→ **WHAT YOU SHOULD DO**:
Rewrite the listing below with every instance of "Instruction" changed to "Command", leaving everything else unchanged.

→ **EXTRACTED DATA**:
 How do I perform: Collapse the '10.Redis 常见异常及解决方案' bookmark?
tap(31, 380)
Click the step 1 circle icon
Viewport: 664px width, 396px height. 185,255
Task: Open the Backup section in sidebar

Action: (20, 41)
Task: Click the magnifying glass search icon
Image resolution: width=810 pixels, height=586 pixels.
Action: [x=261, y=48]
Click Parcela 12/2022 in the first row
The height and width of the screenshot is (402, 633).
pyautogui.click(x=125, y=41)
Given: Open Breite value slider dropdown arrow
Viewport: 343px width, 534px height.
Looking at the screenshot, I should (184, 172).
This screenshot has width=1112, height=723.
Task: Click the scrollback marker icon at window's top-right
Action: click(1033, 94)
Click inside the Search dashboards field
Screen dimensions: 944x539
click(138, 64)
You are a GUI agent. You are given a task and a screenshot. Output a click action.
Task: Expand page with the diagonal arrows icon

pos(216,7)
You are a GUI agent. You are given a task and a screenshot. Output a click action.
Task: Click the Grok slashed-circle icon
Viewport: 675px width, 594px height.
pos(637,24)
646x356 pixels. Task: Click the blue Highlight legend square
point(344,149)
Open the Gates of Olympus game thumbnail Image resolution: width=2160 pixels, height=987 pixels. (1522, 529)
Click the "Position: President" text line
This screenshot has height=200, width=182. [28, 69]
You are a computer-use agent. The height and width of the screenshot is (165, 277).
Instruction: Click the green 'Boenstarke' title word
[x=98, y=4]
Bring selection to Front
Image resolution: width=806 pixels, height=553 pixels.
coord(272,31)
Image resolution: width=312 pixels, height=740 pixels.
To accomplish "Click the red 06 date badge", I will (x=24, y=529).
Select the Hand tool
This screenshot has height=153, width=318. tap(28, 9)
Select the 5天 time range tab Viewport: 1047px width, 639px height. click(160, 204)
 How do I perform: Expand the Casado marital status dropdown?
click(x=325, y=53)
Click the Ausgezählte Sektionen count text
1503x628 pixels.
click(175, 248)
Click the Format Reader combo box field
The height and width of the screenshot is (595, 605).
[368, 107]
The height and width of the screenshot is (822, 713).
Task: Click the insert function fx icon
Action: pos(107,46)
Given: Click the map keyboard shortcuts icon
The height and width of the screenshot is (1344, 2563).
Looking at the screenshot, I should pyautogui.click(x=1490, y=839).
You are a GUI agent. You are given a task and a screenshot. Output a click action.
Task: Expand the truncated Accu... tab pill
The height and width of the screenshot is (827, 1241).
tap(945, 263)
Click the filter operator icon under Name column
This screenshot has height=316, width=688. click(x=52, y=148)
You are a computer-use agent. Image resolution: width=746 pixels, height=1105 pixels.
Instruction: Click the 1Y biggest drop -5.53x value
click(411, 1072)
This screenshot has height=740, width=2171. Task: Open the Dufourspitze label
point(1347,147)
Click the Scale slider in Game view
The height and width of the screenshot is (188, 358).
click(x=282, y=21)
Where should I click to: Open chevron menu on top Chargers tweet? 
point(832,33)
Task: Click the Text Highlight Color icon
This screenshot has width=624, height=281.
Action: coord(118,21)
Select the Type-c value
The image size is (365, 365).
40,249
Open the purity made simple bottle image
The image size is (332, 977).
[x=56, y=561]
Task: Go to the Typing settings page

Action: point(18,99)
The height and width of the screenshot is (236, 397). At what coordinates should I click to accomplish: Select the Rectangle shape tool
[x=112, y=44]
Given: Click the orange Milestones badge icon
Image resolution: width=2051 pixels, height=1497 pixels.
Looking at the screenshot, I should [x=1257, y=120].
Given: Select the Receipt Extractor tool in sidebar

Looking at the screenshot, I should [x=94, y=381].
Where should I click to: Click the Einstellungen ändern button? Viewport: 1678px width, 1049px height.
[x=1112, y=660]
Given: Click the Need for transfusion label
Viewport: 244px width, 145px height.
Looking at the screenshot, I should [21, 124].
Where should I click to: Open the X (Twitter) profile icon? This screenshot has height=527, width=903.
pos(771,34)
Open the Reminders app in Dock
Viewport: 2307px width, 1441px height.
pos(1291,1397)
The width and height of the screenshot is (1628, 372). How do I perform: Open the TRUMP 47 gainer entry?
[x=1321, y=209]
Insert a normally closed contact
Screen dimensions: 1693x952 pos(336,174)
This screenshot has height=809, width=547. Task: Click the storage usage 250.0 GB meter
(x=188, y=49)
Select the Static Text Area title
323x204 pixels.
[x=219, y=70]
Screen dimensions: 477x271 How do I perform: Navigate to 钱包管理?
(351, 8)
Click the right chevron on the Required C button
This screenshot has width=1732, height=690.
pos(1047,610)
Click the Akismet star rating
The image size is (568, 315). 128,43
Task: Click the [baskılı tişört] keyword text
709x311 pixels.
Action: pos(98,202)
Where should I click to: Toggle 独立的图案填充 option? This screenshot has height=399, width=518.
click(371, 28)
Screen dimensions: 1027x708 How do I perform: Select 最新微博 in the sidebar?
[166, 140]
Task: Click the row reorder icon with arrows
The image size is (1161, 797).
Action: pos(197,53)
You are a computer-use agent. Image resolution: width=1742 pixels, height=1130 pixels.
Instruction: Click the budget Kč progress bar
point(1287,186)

→ **WRITTEN ANSWER**:
 How do I perform: Collapse the '10.Redis 常见异常及解决方案' bookmark?
tap(31, 380)
Click the step 1 circle icon
Viewport: 664px width, 396px height. 185,255
Task: Open the Backup section in sidebar

Action: (20, 41)
Task: Click the magnifying glass search icon
Image resolution: width=810 pixels, height=586 pixels.
Action: [x=261, y=48]
Click Parcela 12/2022 in the first row
The height and width of the screenshot is (402, 633).
pyautogui.click(x=125, y=41)
Given: Open Breite value slider dropdown arrow
Viewport: 343px width, 534px height.
Looking at the screenshot, I should (184, 172).
This screenshot has width=1112, height=723.
Task: Click the scrollback marker icon at window's top-right
Action: click(1033, 94)
Click inside the Search dashboards field
Screen dimensions: 944x539
click(138, 64)
You are a GUI agent. You are given a task and a screenshot. Output a click action.
Task: Expand page with the diagonal arrows icon

pos(216,7)
You are a GUI agent. You are given a task and a screenshot. Output a click action.
Task: Click the Grok slashed-circle icon
Viewport: 675px width, 594px height.
pos(637,24)
646x356 pixels. Task: Click the blue Highlight legend square
point(344,149)
Open the Gates of Olympus game thumbnail Image resolution: width=2160 pixels, height=987 pixels. (1522, 529)
Click the "Position: President" text line
This screenshot has height=200, width=182. [28, 69]
You are a computer-use agent. The height and width of the screenshot is (165, 277).
Command: Click the green 'Boenstarke' title word
[x=98, y=4]
Bring selection to Front
Image resolution: width=806 pixels, height=553 pixels.
coord(272,31)
Image resolution: width=312 pixels, height=740 pixels.
To accomplish "Click the red 06 date badge", I will (x=24, y=529).
Select the Hand tool
This screenshot has height=153, width=318. tap(28, 9)
Select the 5天 time range tab Viewport: 1047px width, 639px height. click(160, 204)
 How do I perform: Expand the Casado marital status dropdown?
click(x=325, y=53)
Click the Ausgezählte Sektionen count text
1503x628 pixels.
click(175, 248)
Click the Format Reader combo box field
The height and width of the screenshot is (595, 605).
[368, 107]
The height and width of the screenshot is (822, 713).
Task: Click the insert function fx icon
Action: pos(107,46)
Given: Click the map keyboard shortcuts icon
The height and width of the screenshot is (1344, 2563).
Looking at the screenshot, I should pyautogui.click(x=1490, y=839).
You are a GUI agent. You are given a task and a screenshot. Output a click action.
Task: Expand the truncated Accu... tab pill
The height and width of the screenshot is (827, 1241).
tap(945, 263)
Click the filter operator icon under Name column
This screenshot has height=316, width=688. click(x=52, y=148)
You are a computer-use agent. Image resolution: width=746 pixels, height=1105 pixels.
Command: Click the 1Y biggest drop -5.53x value
click(411, 1072)
This screenshot has height=740, width=2171. Task: Open the Dufourspitze label
point(1347,147)
Click the Scale slider in Game view
The height and width of the screenshot is (188, 358).
click(x=282, y=21)
Where should I click to: Open chevron menu on top Chargers tweet? 
point(832,33)
Task: Click the Text Highlight Color icon
This screenshot has width=624, height=281.
Action: coord(118,21)
Select the Type-c value
The image size is (365, 365).
40,249
Open the purity made simple bottle image
The image size is (332, 977).
[x=56, y=561]
Task: Go to the Typing settings page

Action: point(18,99)
The height and width of the screenshot is (236, 397). At what coordinates should I click to accomplish: Select the Rectangle shape tool
[x=112, y=44]
Given: Click the orange Milestones badge icon
Image resolution: width=2051 pixels, height=1497 pixels.
Looking at the screenshot, I should [x=1257, y=120].
Given: Select the Receipt Extractor tool in sidebar

Looking at the screenshot, I should [x=94, y=381].
Where should I click to: Click the Einstellungen ändern button? Viewport: 1678px width, 1049px height.
[x=1112, y=660]
Given: Click the Need for transfusion label
Viewport: 244px width, 145px height.
Looking at the screenshot, I should [21, 124].
Where should I click to: Open the X (Twitter) profile icon? This screenshot has height=527, width=903.
pos(771,34)
Open the Reminders app in Dock
Viewport: 2307px width, 1441px height.
pos(1291,1397)
The width and height of the screenshot is (1628, 372). How do I perform: Open the TRUMP 47 gainer entry?
[x=1321, y=209]
Insert a normally closed contact
Screen dimensions: 1693x952 pos(336,174)
This screenshot has height=809, width=547. Task: Click the storage usage 250.0 GB meter
(x=188, y=49)
Select the Static Text Area title
323x204 pixels.
[x=219, y=70]
Screen dimensions: 477x271 How do I perform: Navigate to 钱包管理?
(351, 8)
Click the right chevron on the Required C button
This screenshot has width=1732, height=690.
pos(1047,610)
Click the Akismet star rating
The image size is (568, 315). 128,43
Task: Click the [baskılı tişört] keyword text
709x311 pixels.
Action: pos(98,202)
Where should I click to: Toggle 独立的图案填充 option? This screenshot has height=399, width=518.
click(371, 28)
Screen dimensions: 1027x708 How do I perform: Select 最新微博 in the sidebar?
[166, 140]
Task: Click the row reorder icon with arrows
The image size is (1161, 797).
Action: pos(197,53)
You are a computer-use agent. Image resolution: width=1742 pixels, height=1130 pixels.
Command: Click the budget Kč progress bar
point(1287,186)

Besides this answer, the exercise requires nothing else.